Candlestick Park will host its first World Series game in 27 years tonight as the San Francisco Giants try to reverse the one-sided Battle of the Bay.

Trailing the Oakland A’s two games to none in the best-of-seven series, the Giants and their fans tried to put the best face on their prospects. But in Oakland, they were already planning a victory parade.

“The mood has really chilled,” said David Yachimowicz, who stood on Geary Street across from Union Square, selling Giants T-shirts. Sales were abysmal.

“It was supposed to be a battle of the Bay, not a steamroller by the A’s,” he said.

The A’s are just two victories away from winning their first World Series crown since 1974. The Giants have not won a World Series during their first 21 seasons in San Francisco, and they must win four of the next five games to triumph this year.

LONG FACES

In the East Bay, the mood was one of quiet confidence. In San Francisco, long faces revealed a begrudging acceptance that this year’s baseball bragging rights may belong to Oakland.

“The A’s are playing just as great as everyone expected,” said Mac Dunn, a Giants fan from Sebastopol. “I don’t want to be negative, but the Giants are in their late season slump. A lot of us were expecting it even earlier.”

Tonight’s contest begins at 5:35, and temperatures are expected to fall into the upper 50s. To the disappointment of some Giants fans, who had hoped a traditional Candlestick fog would dampen the A’s bats, weather forecasts call for clear skies with 10- to 20-mile-per-hour winds from the west.

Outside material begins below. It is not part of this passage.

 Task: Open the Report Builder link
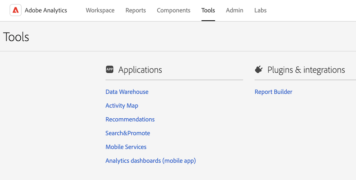pos(273,92)
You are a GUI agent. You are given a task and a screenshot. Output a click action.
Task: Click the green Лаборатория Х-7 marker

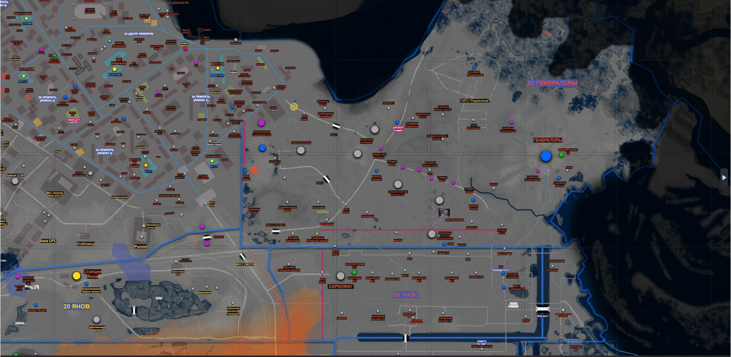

Giants manager Roger Craig said yesterday that he will make some lineup changes for tonight’s game. He will play Ken Oberkfell at third base and move Matt Williams to shortstop in place of Jose Uribe and will play Pat Sheridan in right field in place of Candy Maldonado.

“THE WEST COAST WINS’

Regardless of the outcome on the field, some San Franciscans let it be known that they consider it a major accomplishment even to be hosting baseball’s Fall Classic.

“The West Coast wins again, and the East Coast loses,” said a smiling Nick Spina, a contractor putting the final touches on a new downtown store. “If the Giants lose, they lose, but we’ve got the World Series.”

The last time the Giants hosted a World Series was in 1962, when Willie Mays played center field and BART was just a concept. The Giants lost that series to the New York Yankees in seven games.

Gala Party

Last night, a gala party sponsored by the Giants filled the grand ballroom at the St. Francis Hotel, with an invitation list including Commissioner of Baseball Fay Vincent and the owners of all 26 Major League teams. Giants first baseman Will Clark and Williams attended a party in their honor, given by their agents, at a South of Market club.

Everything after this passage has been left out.